SHORT TASK: Please turn the data below into a numbered list with one line per item, leaving out the blank lines.

INFORMATION GIVEN:
§ §

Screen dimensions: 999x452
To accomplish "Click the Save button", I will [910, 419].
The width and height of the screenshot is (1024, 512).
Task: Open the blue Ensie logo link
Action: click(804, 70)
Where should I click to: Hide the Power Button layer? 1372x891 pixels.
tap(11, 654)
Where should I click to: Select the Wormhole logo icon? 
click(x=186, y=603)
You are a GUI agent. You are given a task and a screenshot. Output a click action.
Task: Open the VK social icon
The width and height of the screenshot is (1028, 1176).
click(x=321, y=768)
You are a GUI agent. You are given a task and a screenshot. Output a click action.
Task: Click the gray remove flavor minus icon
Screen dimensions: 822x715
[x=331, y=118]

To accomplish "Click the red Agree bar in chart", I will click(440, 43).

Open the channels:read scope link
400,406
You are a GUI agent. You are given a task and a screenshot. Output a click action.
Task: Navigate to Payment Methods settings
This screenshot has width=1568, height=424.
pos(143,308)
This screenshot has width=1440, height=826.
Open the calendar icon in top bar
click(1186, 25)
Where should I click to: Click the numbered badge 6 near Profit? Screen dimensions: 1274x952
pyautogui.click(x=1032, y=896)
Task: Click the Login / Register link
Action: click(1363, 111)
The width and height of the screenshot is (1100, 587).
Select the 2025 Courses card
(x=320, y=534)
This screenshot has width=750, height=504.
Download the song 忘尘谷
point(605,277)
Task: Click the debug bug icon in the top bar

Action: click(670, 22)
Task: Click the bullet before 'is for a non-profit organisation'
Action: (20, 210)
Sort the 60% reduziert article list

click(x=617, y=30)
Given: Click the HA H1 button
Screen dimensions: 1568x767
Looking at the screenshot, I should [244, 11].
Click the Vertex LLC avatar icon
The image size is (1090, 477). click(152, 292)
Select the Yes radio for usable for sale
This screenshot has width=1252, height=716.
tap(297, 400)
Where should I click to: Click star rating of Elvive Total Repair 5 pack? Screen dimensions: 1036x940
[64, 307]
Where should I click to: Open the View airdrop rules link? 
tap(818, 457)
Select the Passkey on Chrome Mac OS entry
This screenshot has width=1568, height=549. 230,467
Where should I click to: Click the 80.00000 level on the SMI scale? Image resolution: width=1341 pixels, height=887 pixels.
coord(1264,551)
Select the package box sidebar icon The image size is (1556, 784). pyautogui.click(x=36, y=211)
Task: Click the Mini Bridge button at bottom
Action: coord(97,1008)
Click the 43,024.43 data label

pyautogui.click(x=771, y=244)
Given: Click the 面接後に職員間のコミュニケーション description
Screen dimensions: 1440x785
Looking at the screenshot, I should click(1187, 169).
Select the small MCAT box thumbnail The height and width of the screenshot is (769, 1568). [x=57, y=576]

§ §

WORKED SOLUTION:
1. Screen dimensions: 999x452
2. To accomplish "Click the Save button", I will [910, 419].
3. The width and height of the screenshot is (1024, 512).
4. Task: Open the blue Ensie logo link
5. Action: click(804, 70)
6. Where should I click to: Hide the Power Button layer? 1372x891 pixels.
7. tap(11, 654)
8. Where should I click to: Select the Wormhole logo icon? 
9. click(x=186, y=603)
10. You are a GUI agent. You are given a task and a screenshot. Output a click action.
11. Task: Open the VK social icon
12. The width and height of the screenshot is (1028, 1176).
13. click(x=321, y=768)
14. You are a GUI agent. You are given a task and a screenshot. Output a click action.
15. Task: Click the gray remove flavor minus icon
16. Screen dimensions: 822x715
17. [x=331, y=118]
18. To accomplish "Click the red Agree bar in chart", I will click(440, 43).
19. Open the channels:read scope link
20. 400,406
21. You are a GUI agent. You are given a task and a screenshot. Output a click action.
22. Task: Navigate to Payment Methods settings
23. This screenshot has width=1568, height=424.
24. pos(143,308)
25. This screenshot has width=1440, height=826.
26. Open the calendar icon in top bar
27. click(1186, 25)
28. Where should I click to: Click the numbered badge 6 near Profit? Screen dimensions: 1274x952
29. pyautogui.click(x=1032, y=896)
30. Task: Click the Login / Register link
31. Action: click(1363, 111)
32. The width and height of the screenshot is (1100, 587).
33. Select the 2025 Courses card
34. (x=320, y=534)
35. This screenshot has width=750, height=504.
36. Download the song 忘尘谷
37. point(605,277)
38. Task: Click the debug bug icon in the top bar
39. Action: click(670, 22)
40. Task: Click the bullet before 'is for a non-profit organisation'
41. Action: (20, 210)
42. Sort the 60% reduziert article list
43. click(x=617, y=30)
44. Given: Click the HA H1 button
45. Screen dimensions: 1568x767
46. Looking at the screenshot, I should [244, 11].
47. Click the Vertex LLC avatar icon
48. The image size is (1090, 477). click(152, 292)
49. Select the Yes radio for usable for sale
50. This screenshot has width=1252, height=716.
51. tap(297, 400)
52. Where should I click to: Click star rating of Elvive Total Repair 5 pack? Screen dimensions: 1036x940
53. [64, 307]
54. Where should I click to: Open the View airdrop rules link? 
55. tap(818, 457)
56. Select the Passkey on Chrome Mac OS entry
57. This screenshot has width=1568, height=549. 230,467
58. Where should I click to: Click the 80.00000 level on the SMI scale? Image resolution: width=1341 pixels, height=887 pixels.
59. coord(1264,551)
60. Select the package box sidebar icon The image size is (1556, 784). pyautogui.click(x=36, y=211)
61. Task: Click the Mini Bridge button at bottom
62. Action: coord(97,1008)
63. Click the 43,024.43 data label
64. pyautogui.click(x=771, y=244)
65. Given: Click the 面接後に職員間のコミュニケーション description
66. Screen dimensions: 1440x785
67. Looking at the screenshot, I should click(1187, 169).
68. Select the small MCAT box thumbnail The height and width of the screenshot is (769, 1568). [x=57, y=576]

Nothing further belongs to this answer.